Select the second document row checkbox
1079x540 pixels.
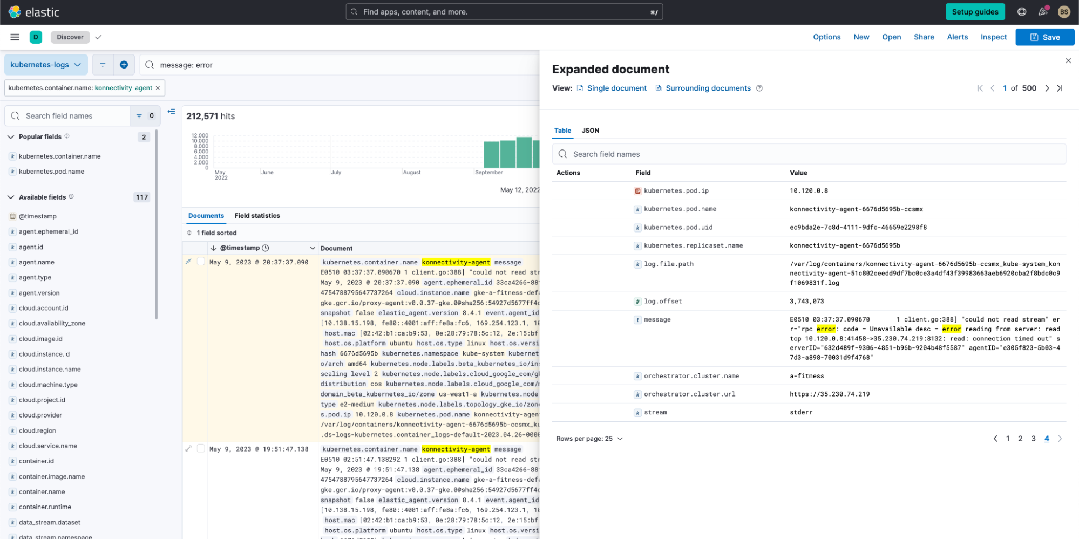[x=201, y=448]
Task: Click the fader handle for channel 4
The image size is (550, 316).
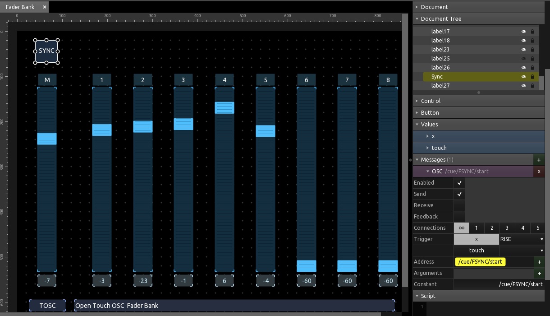Action: tap(225, 107)
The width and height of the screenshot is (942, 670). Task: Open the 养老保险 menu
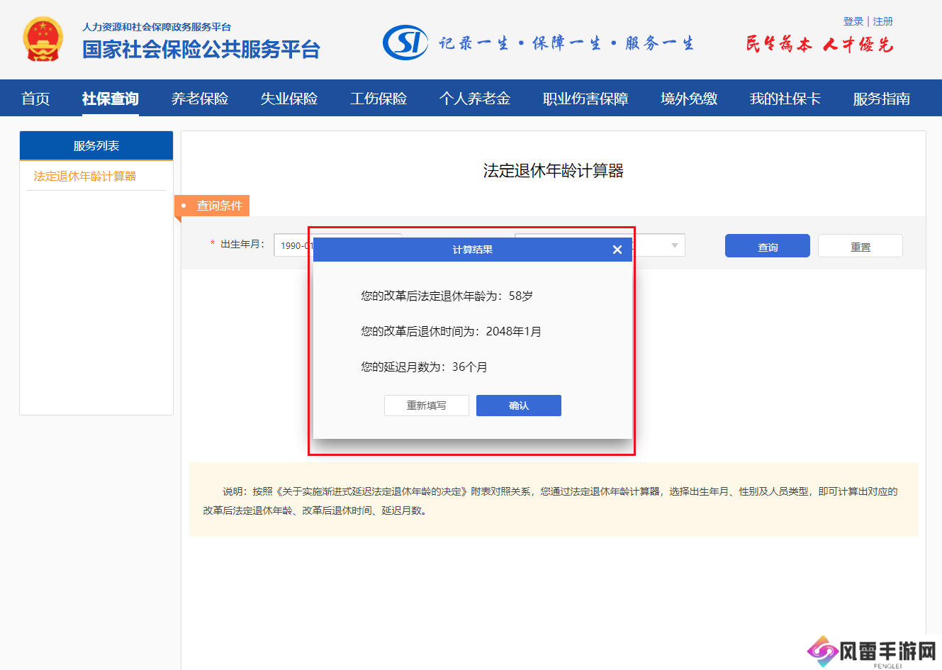pyautogui.click(x=199, y=99)
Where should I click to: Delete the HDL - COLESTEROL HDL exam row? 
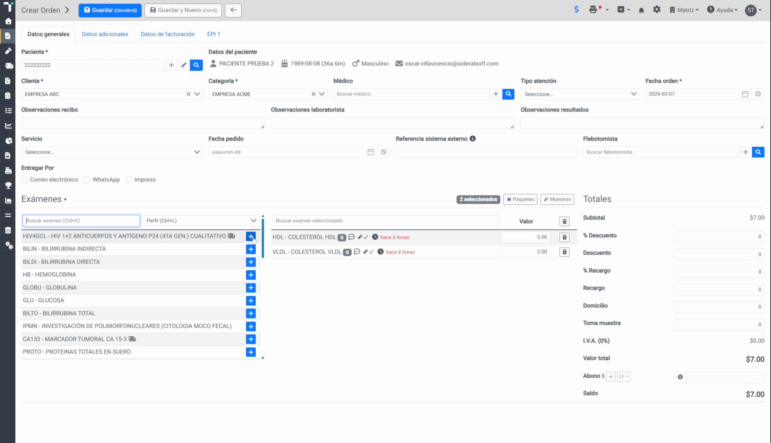(564, 237)
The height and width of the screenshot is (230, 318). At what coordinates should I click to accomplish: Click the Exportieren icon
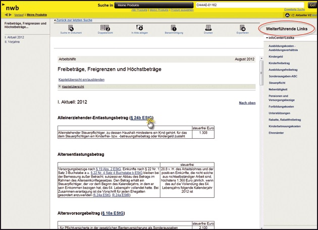tap(242, 28)
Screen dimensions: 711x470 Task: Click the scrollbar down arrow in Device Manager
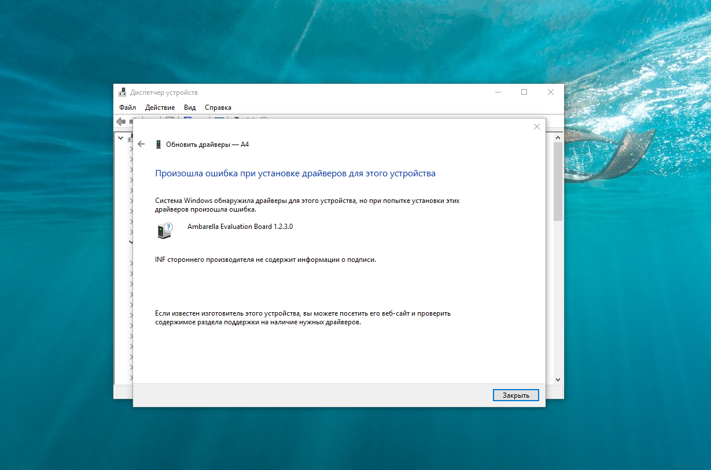558,379
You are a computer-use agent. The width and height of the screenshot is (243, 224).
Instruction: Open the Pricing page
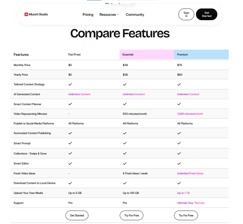[88, 15]
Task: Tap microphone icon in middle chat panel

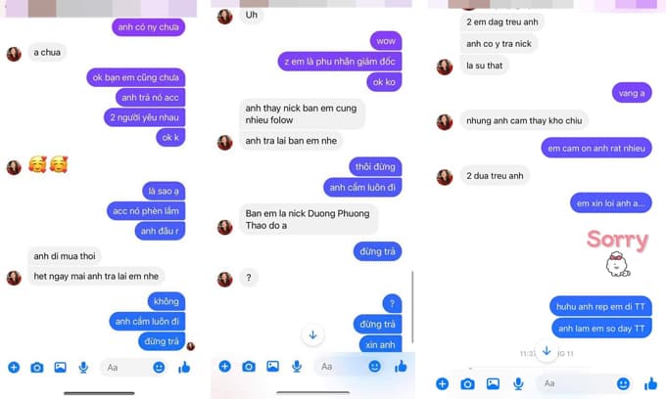Action: point(297,367)
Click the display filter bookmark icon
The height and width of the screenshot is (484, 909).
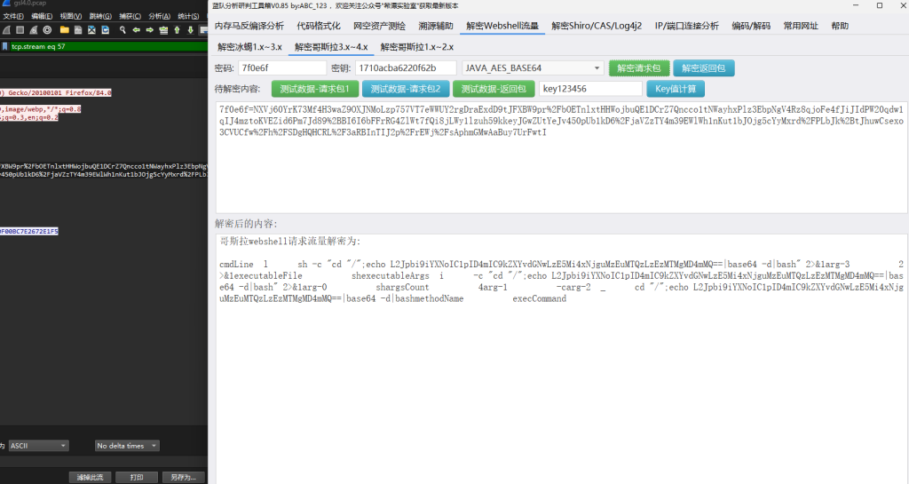pos(5,46)
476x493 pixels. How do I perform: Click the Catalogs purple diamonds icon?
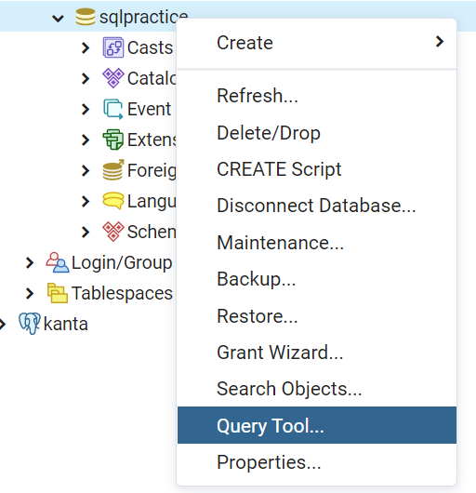click(x=113, y=78)
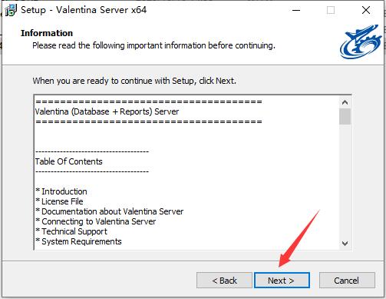Click the scrollbar thumb in the information box
The width and height of the screenshot is (386, 299).
[345, 116]
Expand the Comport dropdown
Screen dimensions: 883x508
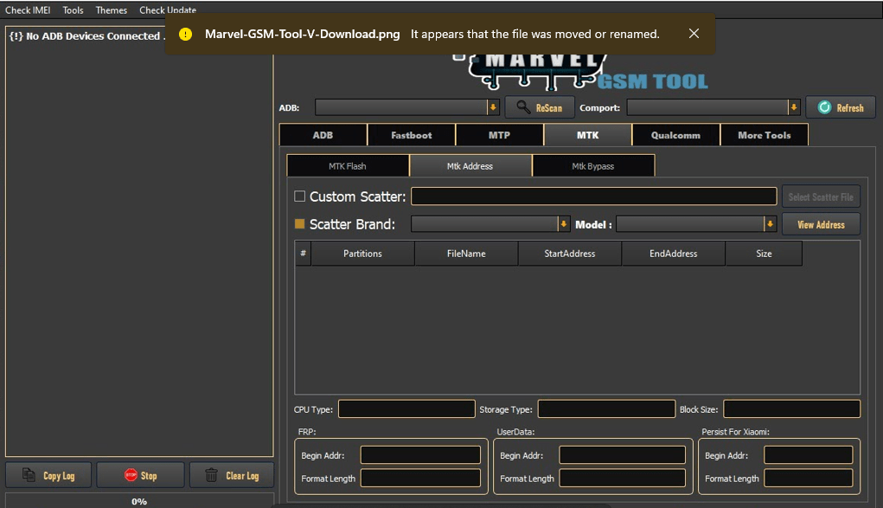[793, 107]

+++

- [Problem to work on]:
Only the pictures are to be left out; restate everything else in the listing word for word.

- [Completed task]:
Select the second document row checkbox
1079x540 pixels.
[x=201, y=448]
Task: Click the fader handle for channel 4
The image size is (550, 316).
Action: tap(225, 107)
The width and height of the screenshot is (942, 670). Task: Open the 养老保险 menu
pyautogui.click(x=199, y=99)
Where should I click to: Delete the HDL - COLESTEROL HDL exam row? 
(564, 237)
The height and width of the screenshot is (230, 318). At what coordinates should I click to accomplish: Click the Exportieren icon
tap(242, 28)
Screen dimensions: 711x470 Task: Click the scrollbar down arrow in Device Manager
558,379
You are a computer-use agent. The width and height of the screenshot is (243, 224).
Instruction: Open the Pricing page
[88, 15]
Task: Tap microphone icon in middle chat panel

Action: point(297,367)
Click the display filter bookmark icon
The height and width of the screenshot is (484, 909).
pos(5,46)
476x493 pixels. How do I perform: Click the Catalogs purple diamonds icon?
click(x=113, y=78)
Click the scrollbar thumb in the information box
The width and height of the screenshot is (386, 299).
[345, 116]
Expand the Comport dropdown
Screen dimensions: 883x508
[793, 107]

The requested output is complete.